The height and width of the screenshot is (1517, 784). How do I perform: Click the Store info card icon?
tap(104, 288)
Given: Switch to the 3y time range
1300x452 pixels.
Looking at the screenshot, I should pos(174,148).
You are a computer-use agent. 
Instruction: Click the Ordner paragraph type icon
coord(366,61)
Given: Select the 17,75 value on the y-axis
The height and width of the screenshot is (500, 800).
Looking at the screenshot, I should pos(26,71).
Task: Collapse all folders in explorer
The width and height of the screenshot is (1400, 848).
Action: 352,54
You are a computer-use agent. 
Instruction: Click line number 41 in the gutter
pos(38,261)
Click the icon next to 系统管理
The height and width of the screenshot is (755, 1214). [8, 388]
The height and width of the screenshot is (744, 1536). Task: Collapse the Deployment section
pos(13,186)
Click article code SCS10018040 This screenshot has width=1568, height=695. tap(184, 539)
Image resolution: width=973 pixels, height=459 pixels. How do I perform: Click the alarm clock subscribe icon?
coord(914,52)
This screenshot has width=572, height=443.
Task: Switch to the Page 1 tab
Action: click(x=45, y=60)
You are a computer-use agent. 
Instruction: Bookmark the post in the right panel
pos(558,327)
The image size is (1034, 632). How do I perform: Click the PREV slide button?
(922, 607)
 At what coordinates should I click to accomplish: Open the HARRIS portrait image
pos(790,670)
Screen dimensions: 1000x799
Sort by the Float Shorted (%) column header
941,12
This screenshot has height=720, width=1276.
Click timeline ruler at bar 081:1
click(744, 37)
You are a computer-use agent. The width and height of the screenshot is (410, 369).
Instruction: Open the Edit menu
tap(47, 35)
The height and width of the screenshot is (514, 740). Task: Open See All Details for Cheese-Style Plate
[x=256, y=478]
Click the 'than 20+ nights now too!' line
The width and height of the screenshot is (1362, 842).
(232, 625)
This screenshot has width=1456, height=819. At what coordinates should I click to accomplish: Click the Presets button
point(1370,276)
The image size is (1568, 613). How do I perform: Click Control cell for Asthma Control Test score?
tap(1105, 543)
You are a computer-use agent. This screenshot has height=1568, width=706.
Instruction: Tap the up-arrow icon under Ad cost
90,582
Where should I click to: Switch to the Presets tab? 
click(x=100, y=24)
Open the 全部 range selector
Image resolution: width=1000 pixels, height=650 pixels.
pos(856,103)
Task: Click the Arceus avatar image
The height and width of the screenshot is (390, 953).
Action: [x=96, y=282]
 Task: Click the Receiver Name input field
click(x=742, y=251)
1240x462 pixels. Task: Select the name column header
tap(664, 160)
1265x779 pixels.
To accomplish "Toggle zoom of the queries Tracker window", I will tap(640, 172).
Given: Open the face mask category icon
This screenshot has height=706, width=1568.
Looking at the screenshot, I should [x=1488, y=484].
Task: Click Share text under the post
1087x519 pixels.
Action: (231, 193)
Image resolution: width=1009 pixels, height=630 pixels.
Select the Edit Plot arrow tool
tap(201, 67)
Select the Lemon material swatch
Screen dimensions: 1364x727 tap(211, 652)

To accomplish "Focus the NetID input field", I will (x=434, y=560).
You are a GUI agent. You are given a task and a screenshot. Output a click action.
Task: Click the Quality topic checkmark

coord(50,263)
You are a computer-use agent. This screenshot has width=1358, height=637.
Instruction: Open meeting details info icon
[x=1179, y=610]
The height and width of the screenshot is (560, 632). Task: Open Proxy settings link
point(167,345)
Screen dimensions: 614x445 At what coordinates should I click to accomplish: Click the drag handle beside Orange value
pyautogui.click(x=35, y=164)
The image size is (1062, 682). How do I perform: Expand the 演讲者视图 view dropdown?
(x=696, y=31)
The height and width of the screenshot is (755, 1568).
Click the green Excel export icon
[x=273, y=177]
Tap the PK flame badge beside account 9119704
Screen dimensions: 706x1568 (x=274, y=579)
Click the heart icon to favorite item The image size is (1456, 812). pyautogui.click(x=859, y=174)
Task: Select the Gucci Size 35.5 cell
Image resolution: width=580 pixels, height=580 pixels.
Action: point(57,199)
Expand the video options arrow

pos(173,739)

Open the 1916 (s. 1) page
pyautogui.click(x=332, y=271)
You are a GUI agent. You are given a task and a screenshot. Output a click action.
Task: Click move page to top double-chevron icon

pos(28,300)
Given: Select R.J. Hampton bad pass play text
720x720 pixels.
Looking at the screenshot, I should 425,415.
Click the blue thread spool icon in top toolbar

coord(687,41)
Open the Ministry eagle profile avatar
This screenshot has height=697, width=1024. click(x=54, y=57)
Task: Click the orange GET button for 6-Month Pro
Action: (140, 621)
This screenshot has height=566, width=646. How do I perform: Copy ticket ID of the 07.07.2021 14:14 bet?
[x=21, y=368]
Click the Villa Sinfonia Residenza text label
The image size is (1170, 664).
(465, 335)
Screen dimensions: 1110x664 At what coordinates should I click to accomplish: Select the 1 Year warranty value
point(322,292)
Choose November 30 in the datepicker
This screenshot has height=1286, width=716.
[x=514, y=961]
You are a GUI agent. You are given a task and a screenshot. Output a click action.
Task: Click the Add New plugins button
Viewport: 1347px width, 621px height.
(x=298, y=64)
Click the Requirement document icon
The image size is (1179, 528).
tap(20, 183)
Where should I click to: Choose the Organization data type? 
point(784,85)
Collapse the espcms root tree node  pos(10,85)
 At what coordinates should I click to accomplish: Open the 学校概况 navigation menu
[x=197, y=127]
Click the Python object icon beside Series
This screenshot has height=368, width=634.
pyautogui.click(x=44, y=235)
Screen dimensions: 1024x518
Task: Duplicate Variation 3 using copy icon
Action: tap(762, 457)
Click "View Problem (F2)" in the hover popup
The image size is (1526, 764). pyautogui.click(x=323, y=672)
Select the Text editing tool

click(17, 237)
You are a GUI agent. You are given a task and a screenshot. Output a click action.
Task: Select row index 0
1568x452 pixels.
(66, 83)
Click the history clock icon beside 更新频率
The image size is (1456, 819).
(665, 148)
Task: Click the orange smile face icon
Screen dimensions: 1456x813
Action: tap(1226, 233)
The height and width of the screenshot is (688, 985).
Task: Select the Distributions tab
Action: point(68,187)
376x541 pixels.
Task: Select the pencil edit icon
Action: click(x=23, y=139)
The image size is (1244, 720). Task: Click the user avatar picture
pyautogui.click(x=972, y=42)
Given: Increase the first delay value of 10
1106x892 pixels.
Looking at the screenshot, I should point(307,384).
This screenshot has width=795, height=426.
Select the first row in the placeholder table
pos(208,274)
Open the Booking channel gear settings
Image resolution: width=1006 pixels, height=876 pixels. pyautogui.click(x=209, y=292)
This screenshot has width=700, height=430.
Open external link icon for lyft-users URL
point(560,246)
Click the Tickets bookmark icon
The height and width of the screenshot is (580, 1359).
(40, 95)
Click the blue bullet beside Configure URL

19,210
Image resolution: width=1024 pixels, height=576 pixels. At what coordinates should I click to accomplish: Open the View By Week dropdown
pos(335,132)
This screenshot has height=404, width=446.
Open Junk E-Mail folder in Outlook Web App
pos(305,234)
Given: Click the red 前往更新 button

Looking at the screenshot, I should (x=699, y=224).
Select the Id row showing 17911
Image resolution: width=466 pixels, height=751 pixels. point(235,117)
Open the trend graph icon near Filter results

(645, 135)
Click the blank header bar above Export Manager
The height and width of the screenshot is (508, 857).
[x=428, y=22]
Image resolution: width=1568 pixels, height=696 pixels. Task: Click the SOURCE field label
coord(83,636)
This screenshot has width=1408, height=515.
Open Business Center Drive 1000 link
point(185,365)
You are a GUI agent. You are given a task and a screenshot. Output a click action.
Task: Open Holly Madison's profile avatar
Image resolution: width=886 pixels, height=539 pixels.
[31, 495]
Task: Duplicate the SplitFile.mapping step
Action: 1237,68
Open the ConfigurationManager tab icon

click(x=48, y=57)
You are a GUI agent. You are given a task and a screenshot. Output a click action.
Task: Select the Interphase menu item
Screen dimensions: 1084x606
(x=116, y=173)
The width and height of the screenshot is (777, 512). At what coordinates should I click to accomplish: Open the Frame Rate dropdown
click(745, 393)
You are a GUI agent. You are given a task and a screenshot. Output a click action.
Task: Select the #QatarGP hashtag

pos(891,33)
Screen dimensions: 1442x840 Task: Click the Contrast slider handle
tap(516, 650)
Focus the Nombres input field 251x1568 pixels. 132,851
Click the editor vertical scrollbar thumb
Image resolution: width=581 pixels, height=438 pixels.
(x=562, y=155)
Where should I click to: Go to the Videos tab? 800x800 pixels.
···
Task prompt - In the material above, find the line containing "The image size is (1179, 528)." and the line containing "Collapse the espcms", then write out exactly those two lines and every line between them, and nothing more.

Solution -
The image size is (1179, 528).
tap(20, 183)
Where should I click to: Choose the Organization data type? 
point(784,85)
Collapse the espcms root tree node  pos(10,85)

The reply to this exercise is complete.